Monitoring truncation and ring finger region of Cbl-b in SLE patient

• Main Authors: FU,ZHAO-YANG, 傅詔揚
• Other Authors: LIU,CHAO-LIN
• Format: Others
• Language: zh-TW
• Published: 2016
• Online Access: http://ndltd.ncl.edu.tw/handle/tt7fnt

碩士 === 明志科技大學 === 化學工程系生化工程碩士班 === 104 === Systemic lupus erythematosus (SLE) is an autoimmune disease. There are many factors involved in SLE but its pathogenesis is still unclear. It is reported Casitas B-lineage lymphoma B (cbl-B) plays a role in SLE. Cbl-B is an E3 ligase and a negative regulator in immunoregulator via inactivation of regulatory T cell. Among the structure of cbl-B, the ring finger motif (RF) is vital on enzyme activity.
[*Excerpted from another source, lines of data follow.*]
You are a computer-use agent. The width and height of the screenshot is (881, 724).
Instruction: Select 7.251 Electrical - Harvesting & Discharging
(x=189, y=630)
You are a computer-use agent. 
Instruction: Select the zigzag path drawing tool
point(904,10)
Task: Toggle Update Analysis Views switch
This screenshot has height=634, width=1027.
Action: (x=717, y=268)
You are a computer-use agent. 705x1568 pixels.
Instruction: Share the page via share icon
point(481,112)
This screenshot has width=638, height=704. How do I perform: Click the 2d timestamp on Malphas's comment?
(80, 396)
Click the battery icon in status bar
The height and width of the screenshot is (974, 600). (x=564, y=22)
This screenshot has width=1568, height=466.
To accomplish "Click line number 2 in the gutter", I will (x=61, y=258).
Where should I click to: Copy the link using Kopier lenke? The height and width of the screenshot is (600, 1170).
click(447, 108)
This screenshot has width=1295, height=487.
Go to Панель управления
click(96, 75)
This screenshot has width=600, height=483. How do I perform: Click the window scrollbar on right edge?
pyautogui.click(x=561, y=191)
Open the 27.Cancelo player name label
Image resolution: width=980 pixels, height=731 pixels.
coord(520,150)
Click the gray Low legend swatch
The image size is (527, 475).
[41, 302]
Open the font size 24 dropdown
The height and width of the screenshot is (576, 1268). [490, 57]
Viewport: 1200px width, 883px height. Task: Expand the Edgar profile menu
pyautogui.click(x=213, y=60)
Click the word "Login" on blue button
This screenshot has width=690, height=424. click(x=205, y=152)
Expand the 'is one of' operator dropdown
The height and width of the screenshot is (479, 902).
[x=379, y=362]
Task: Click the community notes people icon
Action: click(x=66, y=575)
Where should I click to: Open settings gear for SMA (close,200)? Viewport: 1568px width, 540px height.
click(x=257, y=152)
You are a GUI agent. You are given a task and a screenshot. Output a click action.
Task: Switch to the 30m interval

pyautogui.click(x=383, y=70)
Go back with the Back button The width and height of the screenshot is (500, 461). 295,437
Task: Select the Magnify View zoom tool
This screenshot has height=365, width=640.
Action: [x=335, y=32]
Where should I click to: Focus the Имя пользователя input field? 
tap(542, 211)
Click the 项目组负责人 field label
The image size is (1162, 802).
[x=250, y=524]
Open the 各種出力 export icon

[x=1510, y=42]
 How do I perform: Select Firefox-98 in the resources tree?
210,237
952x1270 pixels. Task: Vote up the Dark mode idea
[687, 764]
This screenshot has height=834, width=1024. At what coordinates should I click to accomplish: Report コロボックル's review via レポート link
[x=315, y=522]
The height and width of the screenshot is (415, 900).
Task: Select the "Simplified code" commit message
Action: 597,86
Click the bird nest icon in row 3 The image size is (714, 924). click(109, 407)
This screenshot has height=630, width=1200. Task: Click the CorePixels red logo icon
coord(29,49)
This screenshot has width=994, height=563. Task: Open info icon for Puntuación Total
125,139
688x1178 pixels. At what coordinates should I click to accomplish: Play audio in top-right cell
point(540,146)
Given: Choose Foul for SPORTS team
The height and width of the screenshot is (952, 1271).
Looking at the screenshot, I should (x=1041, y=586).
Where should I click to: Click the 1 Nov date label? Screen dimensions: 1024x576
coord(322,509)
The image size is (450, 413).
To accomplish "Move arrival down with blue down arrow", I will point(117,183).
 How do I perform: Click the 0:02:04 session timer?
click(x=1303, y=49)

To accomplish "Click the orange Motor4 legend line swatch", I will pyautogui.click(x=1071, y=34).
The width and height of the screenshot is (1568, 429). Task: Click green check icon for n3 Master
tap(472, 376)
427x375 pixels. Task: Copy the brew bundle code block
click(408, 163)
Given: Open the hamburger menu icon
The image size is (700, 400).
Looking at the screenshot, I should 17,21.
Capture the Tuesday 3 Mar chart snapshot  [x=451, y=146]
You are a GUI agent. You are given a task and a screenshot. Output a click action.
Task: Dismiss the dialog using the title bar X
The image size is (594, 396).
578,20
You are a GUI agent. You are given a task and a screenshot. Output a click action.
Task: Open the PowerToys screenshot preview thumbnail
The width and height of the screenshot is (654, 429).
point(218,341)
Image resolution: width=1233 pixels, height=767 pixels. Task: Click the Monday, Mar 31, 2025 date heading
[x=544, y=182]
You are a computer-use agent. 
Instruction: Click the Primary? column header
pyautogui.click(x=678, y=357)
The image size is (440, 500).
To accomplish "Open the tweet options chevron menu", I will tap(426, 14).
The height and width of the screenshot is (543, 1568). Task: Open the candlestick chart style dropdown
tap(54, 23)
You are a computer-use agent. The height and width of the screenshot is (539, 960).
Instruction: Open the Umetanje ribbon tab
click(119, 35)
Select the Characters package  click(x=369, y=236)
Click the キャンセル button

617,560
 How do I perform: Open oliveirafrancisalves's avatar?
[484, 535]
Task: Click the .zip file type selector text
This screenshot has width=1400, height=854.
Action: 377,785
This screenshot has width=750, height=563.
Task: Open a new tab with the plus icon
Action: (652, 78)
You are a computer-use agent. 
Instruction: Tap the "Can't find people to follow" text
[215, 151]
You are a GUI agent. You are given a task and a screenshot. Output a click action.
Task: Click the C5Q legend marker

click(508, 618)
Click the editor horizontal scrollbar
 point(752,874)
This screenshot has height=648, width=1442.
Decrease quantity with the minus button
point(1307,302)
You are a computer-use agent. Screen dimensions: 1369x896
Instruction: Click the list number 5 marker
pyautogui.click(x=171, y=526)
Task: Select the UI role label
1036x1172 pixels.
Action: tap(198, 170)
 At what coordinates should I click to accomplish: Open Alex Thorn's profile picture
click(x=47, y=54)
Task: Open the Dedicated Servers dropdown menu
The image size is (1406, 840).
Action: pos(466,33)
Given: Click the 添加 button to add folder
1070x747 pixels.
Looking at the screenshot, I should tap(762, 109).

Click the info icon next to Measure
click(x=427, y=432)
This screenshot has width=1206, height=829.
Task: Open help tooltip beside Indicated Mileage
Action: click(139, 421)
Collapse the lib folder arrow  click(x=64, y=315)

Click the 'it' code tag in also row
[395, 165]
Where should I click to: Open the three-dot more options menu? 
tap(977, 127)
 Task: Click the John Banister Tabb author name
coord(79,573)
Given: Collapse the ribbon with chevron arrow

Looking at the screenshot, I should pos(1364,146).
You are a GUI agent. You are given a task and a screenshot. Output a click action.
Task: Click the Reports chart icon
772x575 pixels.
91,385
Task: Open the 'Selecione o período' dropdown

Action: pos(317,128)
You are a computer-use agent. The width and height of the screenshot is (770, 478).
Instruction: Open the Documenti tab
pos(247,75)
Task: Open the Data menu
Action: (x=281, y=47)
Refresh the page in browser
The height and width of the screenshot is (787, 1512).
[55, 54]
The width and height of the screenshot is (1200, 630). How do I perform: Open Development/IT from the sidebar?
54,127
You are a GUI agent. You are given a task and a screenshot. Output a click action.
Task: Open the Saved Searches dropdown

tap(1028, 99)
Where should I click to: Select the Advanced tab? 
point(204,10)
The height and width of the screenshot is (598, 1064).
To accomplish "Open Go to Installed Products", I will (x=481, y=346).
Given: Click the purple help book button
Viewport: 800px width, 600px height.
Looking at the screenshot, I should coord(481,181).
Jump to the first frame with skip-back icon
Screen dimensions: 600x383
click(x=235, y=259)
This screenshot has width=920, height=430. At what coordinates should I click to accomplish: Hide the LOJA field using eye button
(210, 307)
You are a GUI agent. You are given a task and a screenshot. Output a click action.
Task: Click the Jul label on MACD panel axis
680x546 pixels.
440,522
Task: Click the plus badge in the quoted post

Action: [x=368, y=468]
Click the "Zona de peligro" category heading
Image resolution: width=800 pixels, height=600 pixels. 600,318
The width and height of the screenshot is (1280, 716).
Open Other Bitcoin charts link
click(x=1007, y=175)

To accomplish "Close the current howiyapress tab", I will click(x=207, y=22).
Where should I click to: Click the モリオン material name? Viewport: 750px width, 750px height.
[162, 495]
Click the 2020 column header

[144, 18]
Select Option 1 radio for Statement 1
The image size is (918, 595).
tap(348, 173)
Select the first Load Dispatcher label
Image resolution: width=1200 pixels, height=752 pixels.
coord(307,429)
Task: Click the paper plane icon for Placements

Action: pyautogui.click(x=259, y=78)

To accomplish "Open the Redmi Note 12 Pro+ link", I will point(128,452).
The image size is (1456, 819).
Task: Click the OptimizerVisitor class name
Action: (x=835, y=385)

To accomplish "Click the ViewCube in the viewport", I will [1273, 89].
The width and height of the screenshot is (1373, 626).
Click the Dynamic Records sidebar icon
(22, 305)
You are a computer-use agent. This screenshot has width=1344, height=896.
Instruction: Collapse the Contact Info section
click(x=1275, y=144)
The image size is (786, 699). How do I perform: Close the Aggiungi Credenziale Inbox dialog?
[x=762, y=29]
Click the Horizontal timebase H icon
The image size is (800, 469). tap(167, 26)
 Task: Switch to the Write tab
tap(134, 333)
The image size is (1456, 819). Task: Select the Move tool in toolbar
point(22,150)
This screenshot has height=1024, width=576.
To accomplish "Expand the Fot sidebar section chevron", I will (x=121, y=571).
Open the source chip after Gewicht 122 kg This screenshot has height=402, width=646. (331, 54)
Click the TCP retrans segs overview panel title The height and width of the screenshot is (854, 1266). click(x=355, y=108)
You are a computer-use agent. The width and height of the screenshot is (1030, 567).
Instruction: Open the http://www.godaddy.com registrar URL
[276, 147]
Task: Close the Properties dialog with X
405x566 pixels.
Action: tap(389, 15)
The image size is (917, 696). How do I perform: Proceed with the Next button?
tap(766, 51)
In addition, the C-termini of cbl-B from activation patients can not be identified with molecular technique. The RF of cbl-B from SLE activation patients were examined with reverse transcription PCR and sequencing. The truncation of cbl-B was also monitored by rapid amplified RNA end (RARE) technique. Among the samples, RF of cbl-b seldom mutated. However, the truncation site of cbl-B was identified. The results indicated the cbl-B from SLE activation patients was truncated. In future, the cause and function of truncated cbl-B will be explored.